A recurring motif in this exhibition are fire flames, which introduces a sense of warmth, light, transformation and liberation. In her reinterpretation of Dancing in the Flames by Nihonga master Hayami Gyoshu (1894–1935), Okubo experiments with color and pattern while seeking to overcome self-destruction and fear sentiments aroused by the painting. Okubo incorporates floral motifs and employs bokashi, the subtle gradation technique used in Japanese woodblock printmaking. This homage to an Important Cultural Property honors traditional Japanese art while contemporizing it through Okubo’s distinctive aesthetic.

A recurring device in Okubo’s paintings is the portrayal of herself as a feminine archetype. She omits facial features, allowing viewers to project their own interpretation onto the figure. In Bird Collector, she collects and composes bird imagery sourced from architecture, fashion, science, and taxidermy. The work also features the historic "Trellis" wallpaper design by William Morris in 1862, which she reimagines in vivid colors and overlays with birds, creating a striking visual tension between tradition and personal symbolism.

From her Tokyo studio, Okubo explores the interplay between indoor and outdoor spaces—a core theme in Japanese culture. Her paintings often depict large windows, inviting viewers to look outward from intimate, enclosed interiors. These domestic spaces, filled with steady, grounded imagery, contrast with dreamlike exteriors—tropical forests, distant geographies, or imagined realms. This juxtaposition may stir conflicting emotions for some viewers, while offering others a balance between control and fantasy.

The exhibition also introduces Okubo’s garments, extending her practice into three dimensions. Her interest in fashion began during adolescence, when she became acutely aware of how appearance affects perception. In response, she embraced fashion as a form of agency. Rather than following trends, she mindfully chooses a labor-intensive process of sourcing patterned fabrics to cut and sew unique garments. This meditative practice allows her to reflect on her identity and how she inhabits her painted worlds. Once a garment is complete, she incorporates it into her compositions, using it to clothe her painted figure.

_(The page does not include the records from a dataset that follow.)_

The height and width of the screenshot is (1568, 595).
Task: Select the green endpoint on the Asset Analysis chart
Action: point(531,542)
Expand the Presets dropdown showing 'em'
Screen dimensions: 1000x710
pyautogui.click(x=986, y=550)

In paintings such as Canary Cave, the artist’s archetypal character wears a patchwork dress made from American quilting fabrics—a medium historically used by American women for storytelling and activism. Okubo will wear this same dress during the exhibition’s opening, further blurring the line between the artist, the artwork, and the act of presentation.


Naomi Okubo (b. 1985, Tokyo, Japan) Having earned her M.F.A from Musashino Art University in 2011, Naomi Okubo lived and worked in New York from 2017 to 2019 with a grant from the Agency for Cultural Affairs of the Japanese Government, and then continued her stay under the Yoshino Gypsum Foundation's Overseas Study Program. She returned to Japan in 2020. Her work has continued to exhibit in Asia, Europe, and the U.S.A., including HARPER’S, New York (2024); Fou Gallery, New York (2024/2025); GALLERY MoMo Ryogoku, Tokyo (2023); ELSA ART GALLERY, Taipei (2022); Yoshino Gypsum Art Foundation, Tokyo (2022); Residency Unlimited, New York (2019); Official Japanese Ambassador Residence, New York (2017); Czech Center Art Gallery, New York (2017); Museum of Contemporary Art, Tokyo (2009) and Kyoto Municipal Museum of Art, Kyoto (2005). In 2024, she had her first solo exhibition in New York at Fou Gallery. She served as a residency artist at mh PROJECT, New York (2019); Residency Unlimited, New York (2017); Art Department of Halland Municipality, Sweden (2014). Obuko has undertaken commissioned work for prestigious publications such as Airbnb Magazine, DIE ZEIT, ARMUSELI, and ZEIT-magazine. Her work can also be found in such periodicals as Pen, Contemporary Art Curator Magazine, Financial Times, Juxtapoz Magazine, The New Yorker, Vanity Fair and Blanc Magazine. Her work is in the collection of Hallands Konstmuseum (Sweden) and Zhuzhong Collection (Beijing).